● Stated problem: Continue the post about replying "-1" to a mobile provider's SMS gateway, picking up after its final line.

My application is to correspond with a mobile provider gateway
using HTTP calls. And meta refresh is not allowed.
Initially i din have to do any redirect as the process is actually
very simple. Once a mobile user register the service with their mobile
phone, the provider will call/send in the parameters to my
page(assuming receive.php). And upon receiving the parameters, i need
to echo "-1"; to the provider so a standard message will be sent out
to the registrant. The -1 is a requirement from my provider. So they
only recognized this. (according to their API). The reason why i have
to redirect is because some registrant might not be providing enough
information, so i did a strlen($sms) on the sms receive to see how
many characters is there and therefore determine whehter the info is
complete or not... So there are 2 situations, complete info and
incomplete info. Both i will reply -1 for them to receive the standard
sms but only those with incomplete info will receive a customized msg
from my side. That's the thing. If i put on the same page, those with
incomplete msg cant receive anything ask the provider only recognized
-1 for the registration process.... Thanx.

● Recorded data:
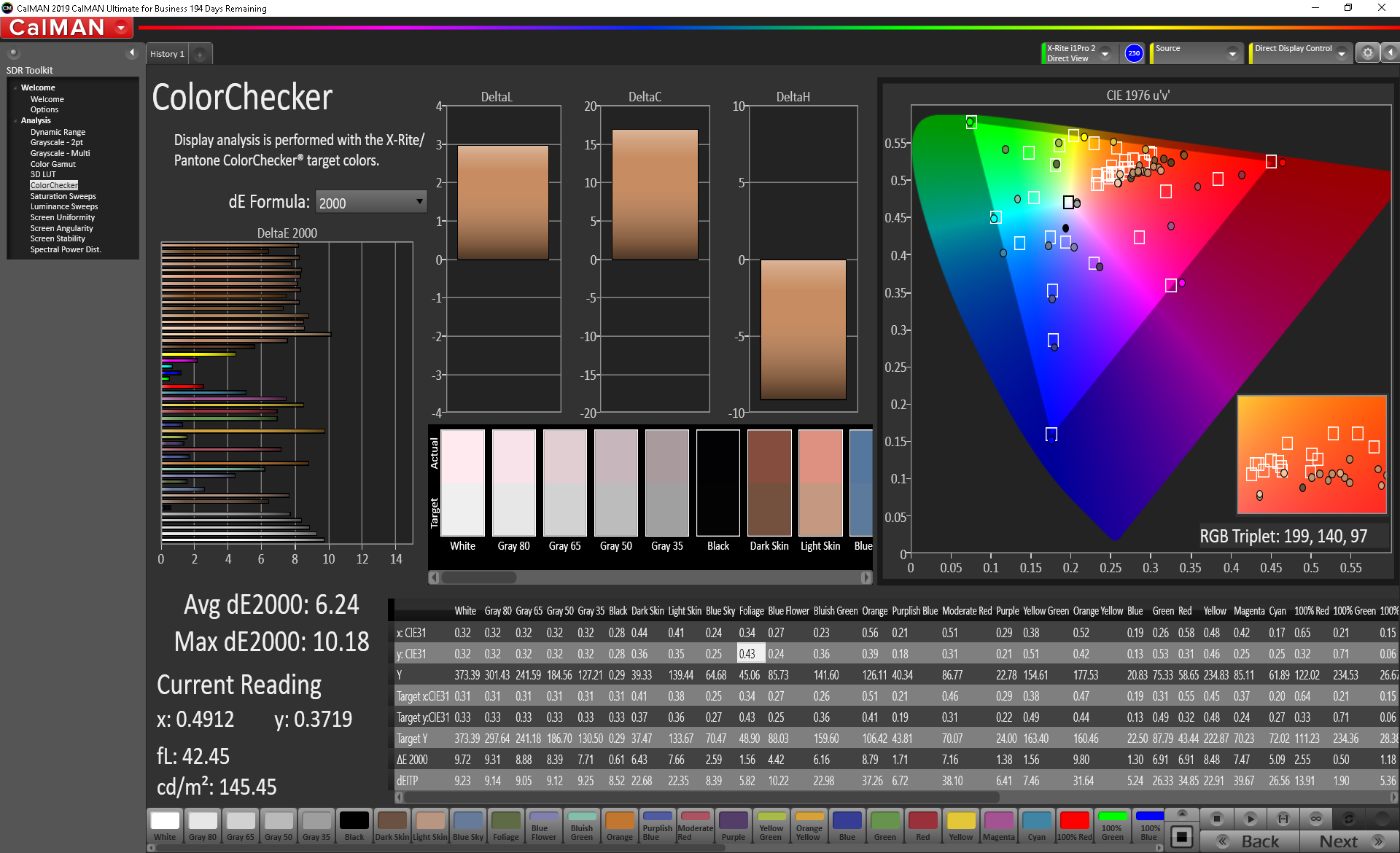Click the single read bracket icon
Screen dimensions: 1400x853
1283,819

● Exercise response:
On Mar 4, 7:21 am, Rik <luiheidsgoe...@hotmail.com> wrote:
> Jerry Stuckle <jstuck...@attglobal.net> wrote:
> >> er... the requirement from my 3rd party provider is that i have to
> >> reply -1 once receive the parameters from them.. so i put echo -1. is
> >> there any other way to send instead of echo? the redirecting part is
> >> something i wan to add on... it's not in the API they provided...
>
> > OK, you have to respond with a -1. But once you send ANY output, you
> > can't use a header() call.
>
> > header() must be called before the headers are sent to the browser. And
> > any output - even white space - will cause the headers to be sent. So
> > you can either send a response or do the redirect. But the HTTP
> > protocol (not PHP) won't let you do both.
>
> Allthough...
> You can have a header redirect & output, I'm a bit fuzzy on wether this is
> actually allowed with the HTTP protocol, but for instance, I can disable
> automatic redirects (yes, also header redirects) in Opera, and I'll see
> the content that comes next. So I see no practical reason why you cannot
> send a redirect header & some content, as long as you set the header first
> in PHP. There is a reason it's so often advised to die()/exit() after a
> redirect statement.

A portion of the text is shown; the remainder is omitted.